- **CONSIGNE**
Répondez à ces questions d'après le texte à lire.
1. Quel anniversaire l'année 2025 marque-t-elle ?
2. Quel pays préside l'OSCE cette année ?
3. Quel mot, placé entre guillemets, désigne ce qu'expriment les déclarations officielles de l'OSCE et du Haut-Commissaire des Nations unies aux droits de l'homme ?

── TEXTE À LIRE

Le droit international face à Boutcha

Cette année 2025 marque le cinquantième anniversaire de l'Acte final d'Helsinki, un moment déterminant dans l'histoire de l'OSCE. Cette année, la Finlande préside cette organisation qui, au fil des ans, a connu des moments forts, mais aussi des instants d'insignifiance. Du côté positif, elle est aujourd'hui l'une des rares institutions encore engagées dans la surveillance des droits humains en Asie centrale. Mais en 2025, le maintien en détention du personnel ukrainien de l'OSCE révèle également quelque chose de profondément troublant sur l'état du droit international : les institutions censées le garantir ne sont même pas capables de protéger leur propre personnel.

L'OSCE et le Haut-Commissaire des Nations unies aux droits de l'homme ont publié des déclarations officielles exprimant leur “inquiétude” face à ces détentions. Inquiétude ? Clairement, ce n'est pas assez.

────
── DONNÉES RECUEILLIES

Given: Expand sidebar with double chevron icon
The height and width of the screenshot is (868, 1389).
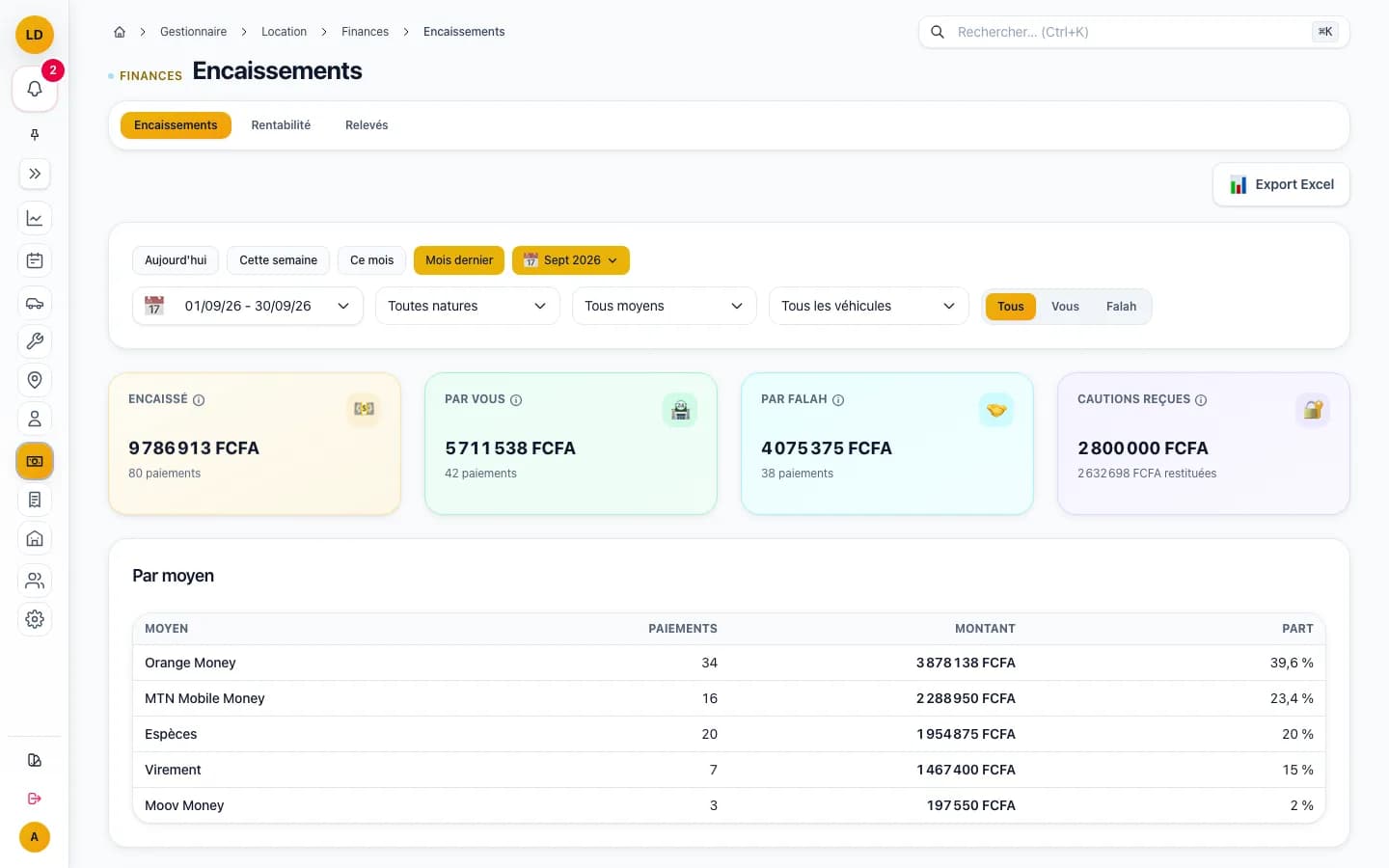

────

- **RÉPONSE COMPLÈTE**
1. Le cinquantième anniversaire de l'Acte final d'Helsinki.
2. La Finlande.
3. « Inquiétude ».